SET TASK 1:
Answer these questions from the text on the dynamic multiple timeline queue:
(a) What does one queue stand for?
(b) Which Python module does the text say has some basic approaches in this direction?
(c) What constraint applies to consecutive tasks that can run on the same resource?

DOCUMENT EXCERPT:
■ ■ ■

Implementing a dynamic multiple timeline queue

Question

Introduction

I would like to implement a dynamic multiple timeline queue. The context here is scheduling in general.

What is a timeline queue?

This is still simple: It is a timeline of tasks, where each event has its start and end time. Tasks are grouped as jobs. This group of tasks need to preserve its order, but can be moved around in time as a whole. For example it could be represented as:

 --t1--   ---t2.1-----------t2.2-------
 '    '   '        '                  '
20    30  40       70                120

I would implement this as a heap queue with some additional constraints. The Python sched module has some basic approaches in this direction.

Definition multiple timeline queue

One queue stands for a resource and a resource is needed by a task. Graphical example:

R1  --t1.1----- --t2.2-----      -----t1.3--    
            /  \                /
R2  --t2.1--     ------t1.2-----

Explaining "dynamic"

It becomes interesting when a task can use one of multiple resources. An additional constraint is that consecutive tasks, which can run on the same resource, must use the same resource.

Example: If (from above) task t1.3 can run on R1 or R2, the queue should look like:

R1  --t1.1----- --t2.2-----      
            /  \                
R2  --t2.1--     ------t1.2----------t1.3--

Functionality (in priority order)

FirstFreeSlot(duration, start): Find the first free time slot beginning from start where there is free time for duration (see detailed explanation at the end).
Enqueue a job as earliest as possible on the multiple resources by regarding the constraints (mainly: correct order of tasks, consecutive tasks on same resource) and using FirstFreeSlot.

■ ■ ■

MATERIAL PROVIDED:
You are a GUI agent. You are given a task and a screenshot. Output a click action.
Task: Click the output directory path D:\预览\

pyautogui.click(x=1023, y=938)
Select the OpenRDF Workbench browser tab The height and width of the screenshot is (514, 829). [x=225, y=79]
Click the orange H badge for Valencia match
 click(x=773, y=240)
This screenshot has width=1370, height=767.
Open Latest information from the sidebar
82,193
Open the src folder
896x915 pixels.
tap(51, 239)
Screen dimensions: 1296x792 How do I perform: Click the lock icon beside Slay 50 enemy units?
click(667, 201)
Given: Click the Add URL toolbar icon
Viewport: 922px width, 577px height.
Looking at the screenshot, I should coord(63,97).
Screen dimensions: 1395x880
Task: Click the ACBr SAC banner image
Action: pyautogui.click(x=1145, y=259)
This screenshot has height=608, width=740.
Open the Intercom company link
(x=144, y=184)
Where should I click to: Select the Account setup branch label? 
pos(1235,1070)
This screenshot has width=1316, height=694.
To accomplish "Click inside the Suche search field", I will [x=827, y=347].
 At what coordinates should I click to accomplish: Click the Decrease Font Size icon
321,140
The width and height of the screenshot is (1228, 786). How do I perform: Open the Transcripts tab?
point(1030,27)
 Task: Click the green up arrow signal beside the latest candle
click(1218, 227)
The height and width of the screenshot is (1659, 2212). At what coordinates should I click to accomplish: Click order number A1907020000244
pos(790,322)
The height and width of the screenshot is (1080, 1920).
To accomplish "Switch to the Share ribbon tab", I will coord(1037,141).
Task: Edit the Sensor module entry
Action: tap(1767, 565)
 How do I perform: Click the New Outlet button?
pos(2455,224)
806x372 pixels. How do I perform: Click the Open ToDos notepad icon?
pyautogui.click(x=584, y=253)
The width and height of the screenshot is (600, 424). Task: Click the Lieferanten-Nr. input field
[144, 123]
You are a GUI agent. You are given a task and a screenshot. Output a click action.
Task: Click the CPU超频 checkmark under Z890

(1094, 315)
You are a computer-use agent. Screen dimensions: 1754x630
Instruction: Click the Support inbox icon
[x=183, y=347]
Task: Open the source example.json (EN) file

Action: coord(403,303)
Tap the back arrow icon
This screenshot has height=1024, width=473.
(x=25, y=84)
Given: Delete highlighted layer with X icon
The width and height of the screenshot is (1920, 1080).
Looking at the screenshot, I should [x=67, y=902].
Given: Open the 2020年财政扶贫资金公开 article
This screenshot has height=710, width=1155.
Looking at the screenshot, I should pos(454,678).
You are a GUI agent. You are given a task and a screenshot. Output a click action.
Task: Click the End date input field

■ ■ ■

SET TASK 2: Quote the part of the records that opens with their first line and closes with the line containing "Select the OpenRDF", including both of those lines.

TASK SOLUTION 1:
(a) A resource.
(b) The sched module.
(c) They must use the same resource.

TASK SOLUTION 2:
You are a GUI agent. You are given a task and a screenshot. Output a click action.
Task: Click the output directory path D:\预览\

pyautogui.click(x=1023, y=938)
Select the OpenRDF Workbench browser tab The height and width of the screenshot is (514, 829). [x=225, y=79]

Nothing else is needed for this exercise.